▶ [Supplied passage]:
+ + + + + + +
Saturday, August 7, 2010

It was him.

The human body is equipped with a remarkably effective defense system. Once a dangerous substance has gotten into your body, it needs to push its way past the cell walls containing Defensin, a protein designed to keep bad things out. While the invader struggles to get in, it is liable to be eaten by Granulocytes and Macrophages, or marked for attack by a passing B cell. Even once infiltration is achieved, the body will seek out the compromised cells and destroy them with Killer T and NK Cells. Infections and illnesses come, but the body almost always wins in the end.

But such a powerful defensive weapon has a cost, as the HIV virus reveals. A powerful immune system can be turned against the body, destroying what it was built to protect. Some allergies exhibit a similar phenomenon, where the immune system gets over eager in destroying foreign particles. A lack of defenses leaves a system vulnerable to attack, but excessively capable defense systems are liable to be misused by outside forces.

The lesson doesn't just apply to the body. Google is caught in a war against 'black hat' search engine optimization. Do you ever see spam in the comments of an article? They often don't expect you to click on the link to purchase cheap knock-off purses, but they do expect Google to see the link, and return the target website higher in search results. Huge swathes of the internet are made up of dummy webpages, computer generated, intended only to look legitimate so the links to a real webpage are followed by Google and considered more authoritative.
+ + + + + + +
▶ [What needs to be done]:
Copy the section of the post on the immune system starting at "The lesson doesn't" and ending at "considered more authoritative.".

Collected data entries
+ + + + + + +
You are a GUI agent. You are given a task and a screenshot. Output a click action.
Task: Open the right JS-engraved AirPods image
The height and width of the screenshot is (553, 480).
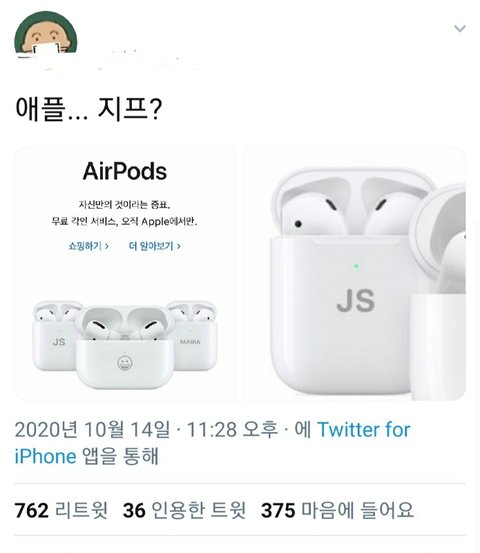[x=354, y=273]
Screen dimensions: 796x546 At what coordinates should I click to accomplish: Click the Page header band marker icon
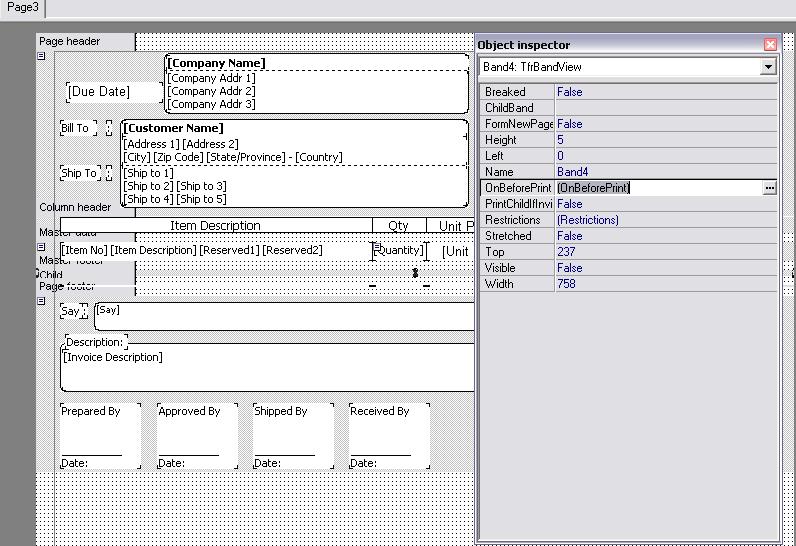[41, 56]
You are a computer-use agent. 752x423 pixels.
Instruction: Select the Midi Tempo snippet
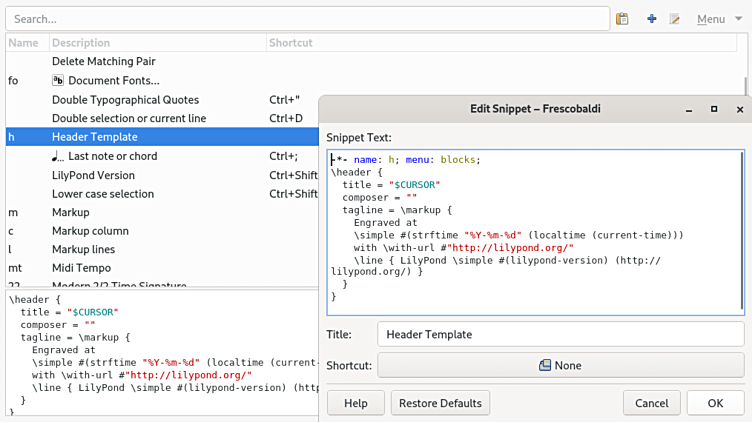[81, 268]
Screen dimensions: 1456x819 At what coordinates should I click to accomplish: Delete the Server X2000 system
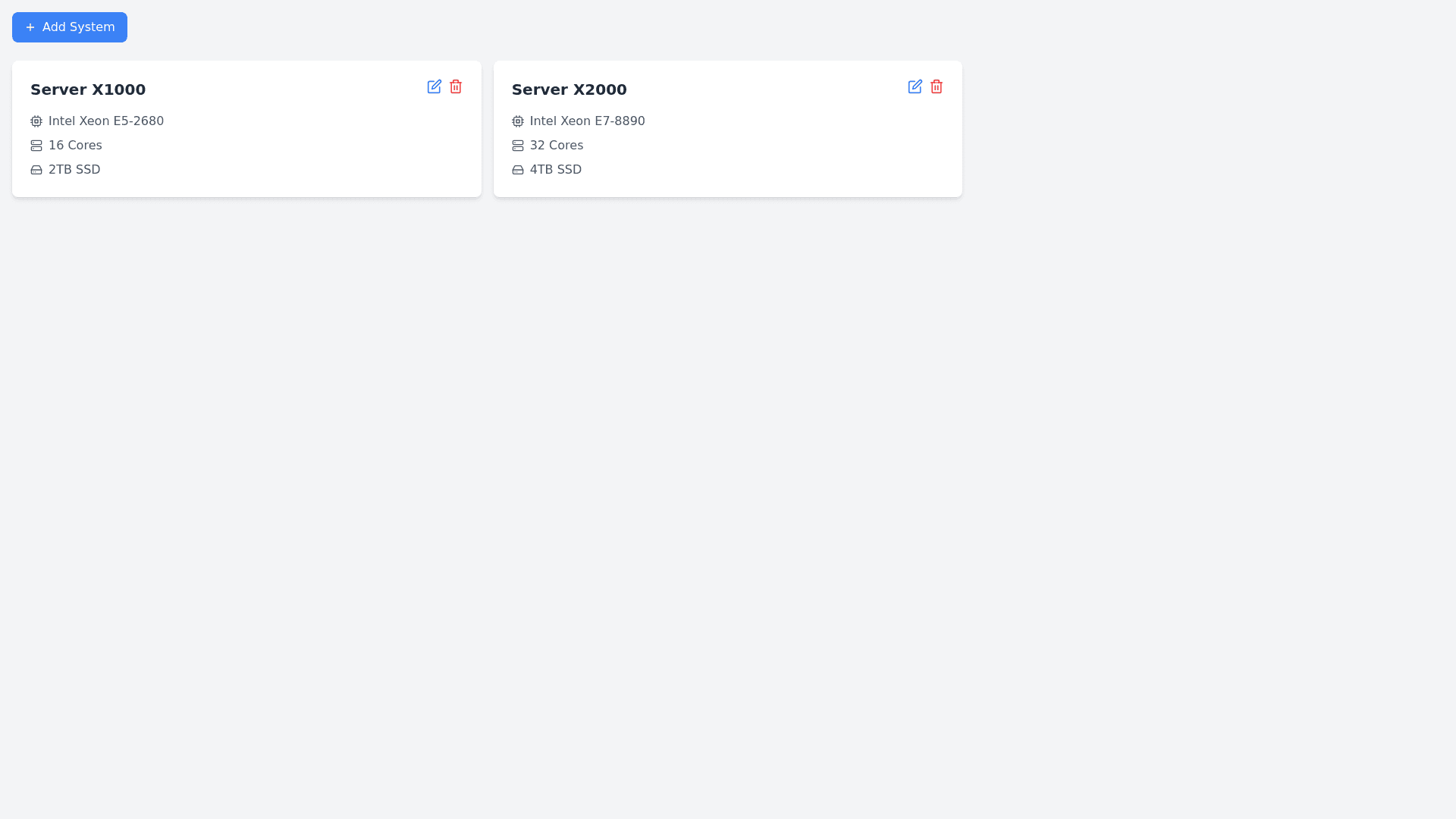click(937, 86)
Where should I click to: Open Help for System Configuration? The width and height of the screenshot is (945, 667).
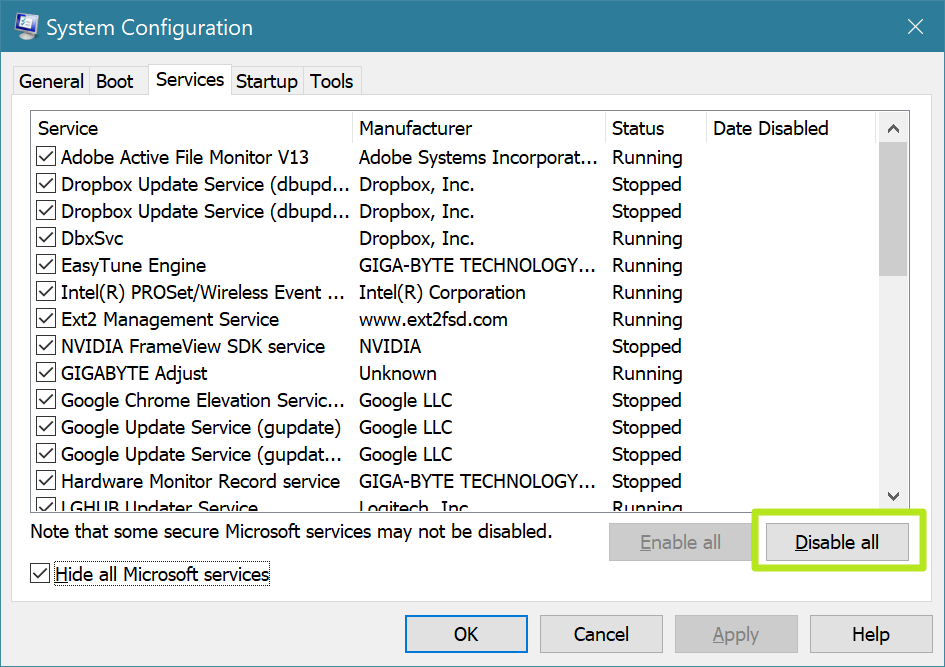(x=870, y=633)
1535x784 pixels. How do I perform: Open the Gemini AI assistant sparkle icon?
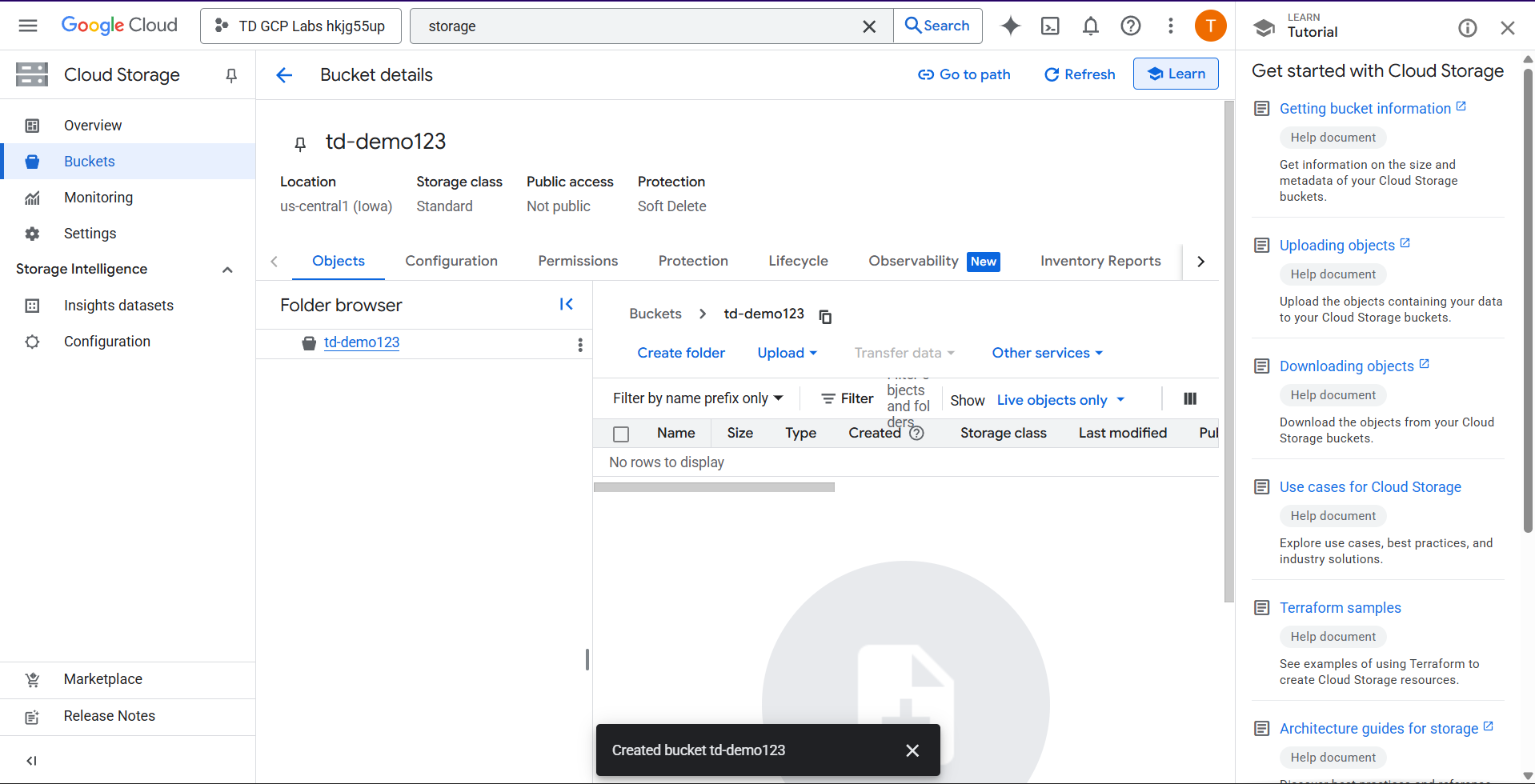coord(1011,26)
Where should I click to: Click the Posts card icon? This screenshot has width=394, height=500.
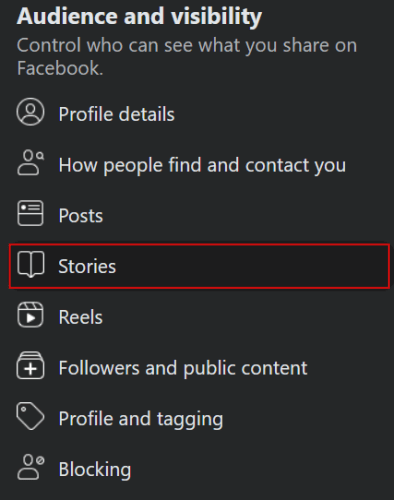pos(30,213)
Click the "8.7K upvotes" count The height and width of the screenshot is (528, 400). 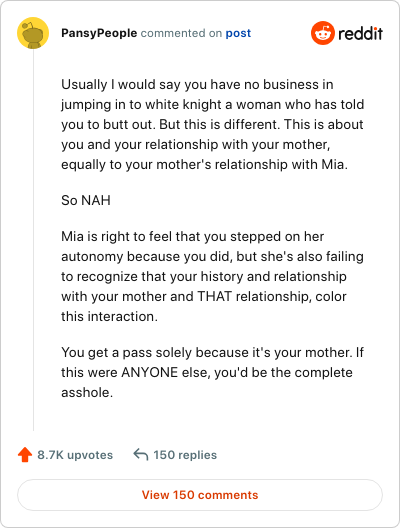point(75,455)
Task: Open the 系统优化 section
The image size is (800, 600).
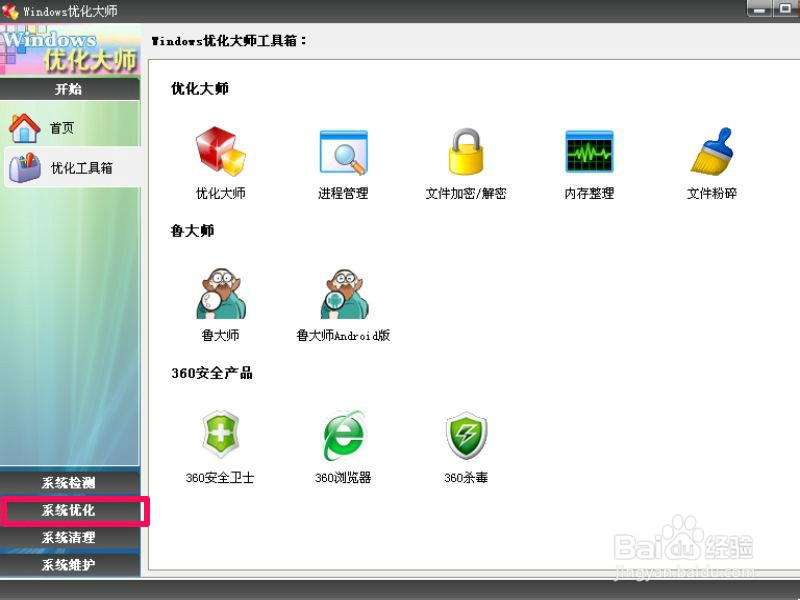Action: (x=70, y=511)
+ + + + + + +
▶ [Task result]:
The lesson doesn't just apply to the body. Google is caught in a war against 'black hat' search engine optimization. Do you ever see spam in the comments of an article? They often don't expect you to click on the link to purchase cheap knock-off purses, but they do expect Google to see the link, and return the target website higher in search results. Huge swathes of the internet are made up of dummy webpages, computer generated, intended only to look legitimate so the links to a real webpage are followed by Google and considered more authoritative.